Acer’s TravelMate B115 laptop ($379, £243, AU$466) features a 11.6-inch touch-screen display, measures to 11.5” x 8.3” x .83” (W x D x H; 292.1 mm x 211 mm x 21 mm), and runs Windows 8.1 in 64 bits. Breaking from tradition when it comes to smaller PC laptops, it makes no attempt to ape any other designs in the industry, unlike the Chromebook market, which are all aesthetic descendants of Apple’s MacBook Air, which costs $1,299 (about £1,129/AU$1,449. Lightweight, a mere 2.91 lbs (1.32 kg), the B115 comes with a roomy 500GB hard drive. It’s of a solid build, and while I wouldn’t call it rugged, it does feel built for the traveller.
The B115 is dramatically cheaper than our recently reviewed Lenovo Z40, a 14” model that costs $599 (£399, AU$799). You can reason out that one is saving money on the B115 thanks to a lack of screen real estate. Comparing it with Acer’s laptop/tablet hybrid Aspire Switch 10, ($467, £299, AU$574), you’ll miss the Switch 10’s form factor, which was made for its touch screen.

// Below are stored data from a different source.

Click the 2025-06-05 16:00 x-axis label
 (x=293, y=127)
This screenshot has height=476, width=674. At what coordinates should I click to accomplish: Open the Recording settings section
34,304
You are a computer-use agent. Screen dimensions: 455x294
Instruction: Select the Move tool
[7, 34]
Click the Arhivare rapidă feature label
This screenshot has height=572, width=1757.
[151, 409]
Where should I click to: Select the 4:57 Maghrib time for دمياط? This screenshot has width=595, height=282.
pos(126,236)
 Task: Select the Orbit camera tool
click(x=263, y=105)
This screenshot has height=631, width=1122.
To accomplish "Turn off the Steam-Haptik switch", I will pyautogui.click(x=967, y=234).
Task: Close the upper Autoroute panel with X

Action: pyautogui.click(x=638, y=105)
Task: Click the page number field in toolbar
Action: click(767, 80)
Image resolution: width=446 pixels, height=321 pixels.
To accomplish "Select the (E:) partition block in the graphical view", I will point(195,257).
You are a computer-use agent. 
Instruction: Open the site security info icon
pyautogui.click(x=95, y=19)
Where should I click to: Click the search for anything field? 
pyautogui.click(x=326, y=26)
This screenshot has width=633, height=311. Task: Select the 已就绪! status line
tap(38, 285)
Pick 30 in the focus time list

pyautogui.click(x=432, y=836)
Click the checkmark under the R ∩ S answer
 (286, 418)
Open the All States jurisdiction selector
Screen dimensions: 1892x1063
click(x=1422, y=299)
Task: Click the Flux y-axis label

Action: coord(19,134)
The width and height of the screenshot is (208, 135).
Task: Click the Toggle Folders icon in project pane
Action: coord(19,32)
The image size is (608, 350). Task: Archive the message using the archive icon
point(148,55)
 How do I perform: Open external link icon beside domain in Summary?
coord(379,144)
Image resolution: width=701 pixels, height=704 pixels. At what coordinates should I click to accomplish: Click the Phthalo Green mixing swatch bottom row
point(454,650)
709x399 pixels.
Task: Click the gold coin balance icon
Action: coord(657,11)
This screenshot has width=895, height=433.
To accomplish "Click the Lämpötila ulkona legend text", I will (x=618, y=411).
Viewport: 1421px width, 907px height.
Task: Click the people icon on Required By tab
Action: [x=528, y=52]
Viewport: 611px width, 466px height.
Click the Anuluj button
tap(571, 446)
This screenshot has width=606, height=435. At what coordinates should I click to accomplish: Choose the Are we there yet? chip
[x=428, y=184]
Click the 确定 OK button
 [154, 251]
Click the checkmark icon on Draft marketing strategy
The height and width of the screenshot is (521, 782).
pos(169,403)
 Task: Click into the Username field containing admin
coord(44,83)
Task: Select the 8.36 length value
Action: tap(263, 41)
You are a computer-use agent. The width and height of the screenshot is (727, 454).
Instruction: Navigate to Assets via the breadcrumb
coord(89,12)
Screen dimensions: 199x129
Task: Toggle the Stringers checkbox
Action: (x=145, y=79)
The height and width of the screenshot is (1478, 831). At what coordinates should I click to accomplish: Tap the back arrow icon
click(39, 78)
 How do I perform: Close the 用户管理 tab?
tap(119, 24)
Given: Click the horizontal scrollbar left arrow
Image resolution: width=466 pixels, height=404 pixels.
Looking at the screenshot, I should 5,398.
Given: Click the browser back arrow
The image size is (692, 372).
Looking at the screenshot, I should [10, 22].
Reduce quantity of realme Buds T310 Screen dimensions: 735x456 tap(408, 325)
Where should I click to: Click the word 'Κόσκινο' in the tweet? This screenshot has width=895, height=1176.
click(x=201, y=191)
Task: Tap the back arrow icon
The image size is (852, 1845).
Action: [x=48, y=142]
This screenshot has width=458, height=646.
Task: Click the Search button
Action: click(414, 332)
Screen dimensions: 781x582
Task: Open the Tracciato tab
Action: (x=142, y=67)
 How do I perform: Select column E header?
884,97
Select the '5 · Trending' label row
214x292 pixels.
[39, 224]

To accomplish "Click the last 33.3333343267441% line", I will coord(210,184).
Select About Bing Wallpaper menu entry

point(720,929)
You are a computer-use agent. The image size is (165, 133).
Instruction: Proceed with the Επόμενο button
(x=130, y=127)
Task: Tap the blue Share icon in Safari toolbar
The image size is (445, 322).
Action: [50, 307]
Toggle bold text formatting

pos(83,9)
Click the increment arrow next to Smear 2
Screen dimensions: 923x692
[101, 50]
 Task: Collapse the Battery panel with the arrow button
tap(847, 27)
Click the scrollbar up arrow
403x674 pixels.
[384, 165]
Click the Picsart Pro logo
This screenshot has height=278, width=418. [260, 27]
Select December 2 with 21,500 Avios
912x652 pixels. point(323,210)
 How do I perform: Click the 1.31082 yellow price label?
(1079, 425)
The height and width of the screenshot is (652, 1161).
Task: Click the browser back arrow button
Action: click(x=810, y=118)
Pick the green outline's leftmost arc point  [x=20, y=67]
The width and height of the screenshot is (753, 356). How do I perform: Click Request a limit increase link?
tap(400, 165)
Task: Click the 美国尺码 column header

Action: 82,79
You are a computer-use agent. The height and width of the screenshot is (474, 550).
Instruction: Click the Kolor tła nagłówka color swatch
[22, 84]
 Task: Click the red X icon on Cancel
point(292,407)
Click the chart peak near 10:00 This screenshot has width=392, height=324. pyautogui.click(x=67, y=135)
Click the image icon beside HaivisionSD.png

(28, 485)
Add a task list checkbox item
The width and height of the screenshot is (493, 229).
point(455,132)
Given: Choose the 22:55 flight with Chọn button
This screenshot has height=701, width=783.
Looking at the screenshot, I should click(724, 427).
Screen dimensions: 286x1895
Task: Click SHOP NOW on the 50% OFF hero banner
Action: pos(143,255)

Looking out at the world of affordable smaller laptops, it’s hard to ignore the Chromebook 2 models recently released by Toshiba and Samsung. Samsung’s sold at $249 (about £154, AU$282), while the Toshiba’s unit bumped the price to $329 (about £205, AU$382) on account of a 1080p display. If the ability to use Windows applications is not a must for your needs, those units need to be included in your search for an affordable laptop.
Specs and design
While the B115 has an unassuming design, those always on the go will be thankful for a slim PC that can run the Windows applications their office demands.
Featuring three USB ports, one of which is USB 3.0, HDMI-out, Bluetooth 4.0, and an SD memory slot, it can work in most situations. The trackpad, one feature PC vendors are notorious for cheaping out on is impressive, and just as good as those on Apple laptops.
When you walk into any room with many laptops these days, you’re greeted with a sea of silver/aluminum. That doesn’t distinguish anybody, and emphasizes how nobody’s really done much to innovate outside of Microsoft’s Surface line, which I haven’t spotted anywhere in the wild. The B115, though, thanks to it’s almost-squared edges and black-with-touches-of-chrome look, won’t be mistaken for anything else.
While most of its ports are located on the back of the machine, which keep them out of sight and mind, it does keep a USB port and a SD slot within reach on the left side of the body. While the B115 feels built for travel, the no-frills design signals to me that customers aren’t paying for design. In order to get a full-size keyboard onto an 11” frame, some keys feel a little shoved-in or too-tight, but it’s all in service of the small foot-print.